Im Fokusa auf der 13. Rapid.Tech: die Industrialisierung von Additive Manufacturing.

Im Fokusa auf der 13. Rapid.Tech: die Industrialisierung von Additive Manufacturing. (Bild: Messe Erfurt)

Das Kongressprogramm mit Vorträgen von 88 Referenten aus neun Ländern nutzten insgesamt knapp 900 Teilnehmer um sich über neueste Entwicklungen, Trends und Anwendungen zu informieren und auszutauschen. Dieser enorme Zuwachs von 25 Prozent verdeutlicht, dass Additive Manufacturing als Fertigungsverfahren für Serien- und Ersatzteile in immer mehr Bereichen der Industrie eine zunehmend größere Rolle spielt.

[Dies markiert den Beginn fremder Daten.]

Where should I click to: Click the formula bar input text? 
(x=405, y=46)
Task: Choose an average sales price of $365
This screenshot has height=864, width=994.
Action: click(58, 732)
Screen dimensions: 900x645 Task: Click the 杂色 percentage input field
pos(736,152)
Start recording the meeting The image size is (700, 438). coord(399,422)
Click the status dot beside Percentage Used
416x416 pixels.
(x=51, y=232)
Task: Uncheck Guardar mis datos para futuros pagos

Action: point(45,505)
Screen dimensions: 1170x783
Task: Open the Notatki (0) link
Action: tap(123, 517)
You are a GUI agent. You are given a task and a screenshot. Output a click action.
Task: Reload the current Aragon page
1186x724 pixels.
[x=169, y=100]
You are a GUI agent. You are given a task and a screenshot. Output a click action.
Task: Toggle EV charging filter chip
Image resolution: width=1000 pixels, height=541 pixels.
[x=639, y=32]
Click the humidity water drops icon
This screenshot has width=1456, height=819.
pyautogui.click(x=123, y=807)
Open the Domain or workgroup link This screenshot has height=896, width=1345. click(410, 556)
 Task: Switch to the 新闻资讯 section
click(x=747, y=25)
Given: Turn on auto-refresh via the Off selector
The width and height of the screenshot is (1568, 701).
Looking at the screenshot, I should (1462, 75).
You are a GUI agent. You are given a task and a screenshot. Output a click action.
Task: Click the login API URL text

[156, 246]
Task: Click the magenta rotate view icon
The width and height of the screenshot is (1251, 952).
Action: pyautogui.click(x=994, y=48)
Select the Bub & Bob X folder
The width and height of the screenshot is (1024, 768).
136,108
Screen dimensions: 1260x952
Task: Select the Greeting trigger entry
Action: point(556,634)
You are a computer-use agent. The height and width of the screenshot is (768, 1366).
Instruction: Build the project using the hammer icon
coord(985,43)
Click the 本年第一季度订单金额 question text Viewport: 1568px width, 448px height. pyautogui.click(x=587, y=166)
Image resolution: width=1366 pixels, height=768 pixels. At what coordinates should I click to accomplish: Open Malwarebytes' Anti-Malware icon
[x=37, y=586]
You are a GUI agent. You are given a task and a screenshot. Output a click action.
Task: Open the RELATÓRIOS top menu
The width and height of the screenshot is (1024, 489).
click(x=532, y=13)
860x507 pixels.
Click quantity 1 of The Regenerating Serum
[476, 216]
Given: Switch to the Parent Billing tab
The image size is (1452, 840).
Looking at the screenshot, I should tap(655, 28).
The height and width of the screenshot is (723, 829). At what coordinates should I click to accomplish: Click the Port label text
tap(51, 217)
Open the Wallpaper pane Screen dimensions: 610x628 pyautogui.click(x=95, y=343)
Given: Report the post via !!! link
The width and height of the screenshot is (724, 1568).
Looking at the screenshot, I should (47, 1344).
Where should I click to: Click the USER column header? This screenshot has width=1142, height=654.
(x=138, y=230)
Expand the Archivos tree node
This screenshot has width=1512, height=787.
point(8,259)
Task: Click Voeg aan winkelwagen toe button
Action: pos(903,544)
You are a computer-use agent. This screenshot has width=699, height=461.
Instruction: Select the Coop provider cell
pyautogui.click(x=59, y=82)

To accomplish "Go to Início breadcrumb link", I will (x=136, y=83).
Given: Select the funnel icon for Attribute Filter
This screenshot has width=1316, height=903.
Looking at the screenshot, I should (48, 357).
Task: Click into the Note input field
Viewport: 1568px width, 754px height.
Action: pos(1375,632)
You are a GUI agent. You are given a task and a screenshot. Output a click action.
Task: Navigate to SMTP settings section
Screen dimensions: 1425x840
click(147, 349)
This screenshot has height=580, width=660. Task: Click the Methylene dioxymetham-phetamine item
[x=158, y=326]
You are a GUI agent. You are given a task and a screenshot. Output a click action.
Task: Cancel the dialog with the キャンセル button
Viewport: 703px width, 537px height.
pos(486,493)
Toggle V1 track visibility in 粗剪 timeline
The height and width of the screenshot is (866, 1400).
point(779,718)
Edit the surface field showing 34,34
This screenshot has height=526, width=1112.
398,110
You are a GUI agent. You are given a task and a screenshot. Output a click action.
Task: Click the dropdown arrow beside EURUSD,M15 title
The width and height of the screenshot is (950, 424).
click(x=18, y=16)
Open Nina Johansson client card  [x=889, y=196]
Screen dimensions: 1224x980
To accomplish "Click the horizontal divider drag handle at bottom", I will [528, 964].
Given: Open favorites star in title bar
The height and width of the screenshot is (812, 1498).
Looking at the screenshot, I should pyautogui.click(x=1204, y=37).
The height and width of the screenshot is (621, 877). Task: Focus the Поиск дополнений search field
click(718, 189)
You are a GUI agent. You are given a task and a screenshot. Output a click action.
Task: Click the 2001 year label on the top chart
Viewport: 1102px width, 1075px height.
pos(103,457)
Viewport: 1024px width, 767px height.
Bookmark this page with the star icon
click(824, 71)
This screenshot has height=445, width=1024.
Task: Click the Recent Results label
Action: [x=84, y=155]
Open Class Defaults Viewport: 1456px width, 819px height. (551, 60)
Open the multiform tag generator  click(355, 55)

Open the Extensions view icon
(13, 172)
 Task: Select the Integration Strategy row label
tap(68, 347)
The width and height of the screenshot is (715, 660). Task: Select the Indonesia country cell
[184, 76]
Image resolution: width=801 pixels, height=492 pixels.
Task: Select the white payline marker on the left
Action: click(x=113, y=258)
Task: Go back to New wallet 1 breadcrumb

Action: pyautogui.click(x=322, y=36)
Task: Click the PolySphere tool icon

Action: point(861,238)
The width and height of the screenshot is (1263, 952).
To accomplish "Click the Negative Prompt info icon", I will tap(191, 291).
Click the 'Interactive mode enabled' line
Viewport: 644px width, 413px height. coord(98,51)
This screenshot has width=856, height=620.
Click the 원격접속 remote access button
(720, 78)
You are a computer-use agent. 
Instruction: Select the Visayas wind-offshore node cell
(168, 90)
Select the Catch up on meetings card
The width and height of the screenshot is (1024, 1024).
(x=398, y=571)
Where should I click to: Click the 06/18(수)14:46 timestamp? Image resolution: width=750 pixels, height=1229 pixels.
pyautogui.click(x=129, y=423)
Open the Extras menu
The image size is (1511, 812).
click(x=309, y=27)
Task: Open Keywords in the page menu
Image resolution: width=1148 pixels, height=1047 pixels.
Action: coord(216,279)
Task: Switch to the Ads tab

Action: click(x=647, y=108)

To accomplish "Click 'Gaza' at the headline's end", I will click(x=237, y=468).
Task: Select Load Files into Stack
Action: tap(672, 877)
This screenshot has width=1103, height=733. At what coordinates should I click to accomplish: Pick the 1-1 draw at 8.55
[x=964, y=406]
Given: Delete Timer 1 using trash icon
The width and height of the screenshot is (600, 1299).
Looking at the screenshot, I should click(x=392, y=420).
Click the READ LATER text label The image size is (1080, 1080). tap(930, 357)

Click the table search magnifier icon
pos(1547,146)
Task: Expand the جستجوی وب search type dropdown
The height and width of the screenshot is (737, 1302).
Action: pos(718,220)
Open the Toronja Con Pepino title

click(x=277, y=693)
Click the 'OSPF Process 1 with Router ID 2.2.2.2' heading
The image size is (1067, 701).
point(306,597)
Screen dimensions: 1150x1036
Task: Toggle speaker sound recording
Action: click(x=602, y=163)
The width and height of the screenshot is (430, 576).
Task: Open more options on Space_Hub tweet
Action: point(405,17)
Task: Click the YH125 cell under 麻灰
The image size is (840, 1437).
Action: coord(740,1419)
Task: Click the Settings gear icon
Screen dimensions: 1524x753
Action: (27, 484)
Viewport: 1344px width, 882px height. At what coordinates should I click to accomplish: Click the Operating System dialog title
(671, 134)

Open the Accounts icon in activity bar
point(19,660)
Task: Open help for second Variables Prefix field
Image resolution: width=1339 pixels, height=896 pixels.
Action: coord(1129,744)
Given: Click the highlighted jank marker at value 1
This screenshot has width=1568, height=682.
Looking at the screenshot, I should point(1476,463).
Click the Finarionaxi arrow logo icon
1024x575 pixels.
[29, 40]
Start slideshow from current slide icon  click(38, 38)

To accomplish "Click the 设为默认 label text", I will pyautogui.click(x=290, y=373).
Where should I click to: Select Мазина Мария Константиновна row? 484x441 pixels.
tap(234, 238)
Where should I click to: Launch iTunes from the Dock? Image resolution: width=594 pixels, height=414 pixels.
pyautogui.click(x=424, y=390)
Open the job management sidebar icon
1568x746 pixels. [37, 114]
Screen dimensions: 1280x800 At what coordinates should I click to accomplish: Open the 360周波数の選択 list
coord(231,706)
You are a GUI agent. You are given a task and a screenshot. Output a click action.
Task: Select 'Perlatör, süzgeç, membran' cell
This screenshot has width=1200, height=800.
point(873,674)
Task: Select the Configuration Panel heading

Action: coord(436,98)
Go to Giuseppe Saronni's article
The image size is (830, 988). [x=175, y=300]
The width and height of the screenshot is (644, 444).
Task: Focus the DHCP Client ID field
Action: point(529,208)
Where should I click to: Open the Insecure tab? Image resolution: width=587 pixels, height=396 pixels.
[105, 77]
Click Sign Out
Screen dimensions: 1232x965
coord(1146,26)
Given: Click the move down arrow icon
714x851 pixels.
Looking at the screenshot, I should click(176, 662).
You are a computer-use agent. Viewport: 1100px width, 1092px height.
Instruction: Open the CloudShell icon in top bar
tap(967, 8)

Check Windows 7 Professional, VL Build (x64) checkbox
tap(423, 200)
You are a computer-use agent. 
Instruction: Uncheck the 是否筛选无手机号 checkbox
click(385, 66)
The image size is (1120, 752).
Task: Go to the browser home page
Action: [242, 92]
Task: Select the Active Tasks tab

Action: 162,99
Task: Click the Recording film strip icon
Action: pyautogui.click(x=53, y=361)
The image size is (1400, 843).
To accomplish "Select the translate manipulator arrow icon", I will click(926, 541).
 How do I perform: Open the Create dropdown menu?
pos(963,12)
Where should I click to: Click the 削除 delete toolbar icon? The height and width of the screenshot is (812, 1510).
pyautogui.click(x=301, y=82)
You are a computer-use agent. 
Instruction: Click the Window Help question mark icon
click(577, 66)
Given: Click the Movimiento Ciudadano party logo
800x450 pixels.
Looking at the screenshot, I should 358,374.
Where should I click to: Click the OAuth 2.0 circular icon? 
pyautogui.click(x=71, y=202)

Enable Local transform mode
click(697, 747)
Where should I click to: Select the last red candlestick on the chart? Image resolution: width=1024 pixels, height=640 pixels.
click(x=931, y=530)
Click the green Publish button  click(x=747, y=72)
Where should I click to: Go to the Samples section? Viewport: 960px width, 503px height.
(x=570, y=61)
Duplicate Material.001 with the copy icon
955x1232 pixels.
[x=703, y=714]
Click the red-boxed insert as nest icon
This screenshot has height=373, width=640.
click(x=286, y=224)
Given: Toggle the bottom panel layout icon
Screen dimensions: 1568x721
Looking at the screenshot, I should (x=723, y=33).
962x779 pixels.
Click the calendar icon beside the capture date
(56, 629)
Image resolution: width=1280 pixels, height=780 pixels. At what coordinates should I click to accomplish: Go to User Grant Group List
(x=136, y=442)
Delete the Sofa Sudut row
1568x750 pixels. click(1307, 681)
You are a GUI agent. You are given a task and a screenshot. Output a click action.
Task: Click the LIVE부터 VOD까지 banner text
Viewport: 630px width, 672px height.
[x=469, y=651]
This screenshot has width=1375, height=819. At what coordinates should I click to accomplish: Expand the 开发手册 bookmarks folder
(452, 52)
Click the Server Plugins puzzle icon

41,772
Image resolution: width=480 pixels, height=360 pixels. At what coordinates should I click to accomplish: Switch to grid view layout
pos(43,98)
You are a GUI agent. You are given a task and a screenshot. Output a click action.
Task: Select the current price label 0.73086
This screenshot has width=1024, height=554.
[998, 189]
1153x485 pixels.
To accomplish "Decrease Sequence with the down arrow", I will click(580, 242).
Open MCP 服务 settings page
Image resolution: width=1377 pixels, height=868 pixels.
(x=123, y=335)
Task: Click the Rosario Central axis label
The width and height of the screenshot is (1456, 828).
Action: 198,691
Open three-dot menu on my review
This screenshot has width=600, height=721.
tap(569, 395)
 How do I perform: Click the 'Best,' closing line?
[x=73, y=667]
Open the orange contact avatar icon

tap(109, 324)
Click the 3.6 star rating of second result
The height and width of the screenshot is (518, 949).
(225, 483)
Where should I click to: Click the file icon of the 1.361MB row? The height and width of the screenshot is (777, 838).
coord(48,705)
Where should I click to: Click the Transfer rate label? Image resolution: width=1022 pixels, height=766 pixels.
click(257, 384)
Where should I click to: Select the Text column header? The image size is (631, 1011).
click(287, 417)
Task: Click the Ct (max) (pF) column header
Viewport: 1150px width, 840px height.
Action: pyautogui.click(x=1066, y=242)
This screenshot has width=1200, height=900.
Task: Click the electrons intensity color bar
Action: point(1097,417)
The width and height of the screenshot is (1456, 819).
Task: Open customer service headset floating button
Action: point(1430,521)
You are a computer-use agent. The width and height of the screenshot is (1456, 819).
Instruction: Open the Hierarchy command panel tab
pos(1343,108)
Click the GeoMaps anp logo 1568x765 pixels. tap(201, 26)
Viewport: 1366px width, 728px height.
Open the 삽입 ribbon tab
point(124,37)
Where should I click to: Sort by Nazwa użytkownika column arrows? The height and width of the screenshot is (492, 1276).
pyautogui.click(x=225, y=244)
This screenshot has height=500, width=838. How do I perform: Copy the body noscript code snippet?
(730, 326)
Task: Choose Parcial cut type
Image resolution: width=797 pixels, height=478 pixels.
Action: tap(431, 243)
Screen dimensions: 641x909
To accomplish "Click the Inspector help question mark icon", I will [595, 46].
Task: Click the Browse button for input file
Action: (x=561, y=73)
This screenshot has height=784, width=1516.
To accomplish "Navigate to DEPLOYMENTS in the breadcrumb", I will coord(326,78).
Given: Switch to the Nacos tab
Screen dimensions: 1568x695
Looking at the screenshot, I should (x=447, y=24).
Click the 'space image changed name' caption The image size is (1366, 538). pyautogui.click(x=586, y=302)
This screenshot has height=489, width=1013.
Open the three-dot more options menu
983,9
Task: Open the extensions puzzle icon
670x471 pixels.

Durch Vorteile wie Gestaltungsfreiheit, schnelle und einfache Produktindividualisierung, das Potenzial für Leichtbau und Funktionsintegration hat sich Additive Manufacturing beziehungsweise der industrielle 3D-Druck bereits in verschiedenen Branchen, beispielsweise der Medizin- und Dentaltechnik sowie Luft- und Raumfahrt mehr oder weniger als Fertigungsverfahren für Serienteile etabliert. Aber auch in anderen Industriebereichen wächst das Interesse, diese noch junge Technologie verstärkt über das Prototyping hinaus einzusetzen. Dafür bot die diesjährige Rapid.Tech vom 14. bis 16. Juni den insgesamt rund 4.500 Fachbesuchern und Kongressteilnehmern aus 19 Ländern eine ideale Informations- und Beschaffungsplattform. Im Fachmessebereich präsentierten 176 Unternehmen aus 17 Ländern, darunter zahlreiche Markt- und Technologieführer, neueste Entwicklungen bei Maschinen, Verfahren, Materialien und Dienstleistungen. Sie konnten aufgrund der hohen fachlichen und Entscheidungs-Kompetenz der Besucher während der drei Messetage viele qualitativ hochwertige Gespräche führen und Geschäftskontakte anbahnen.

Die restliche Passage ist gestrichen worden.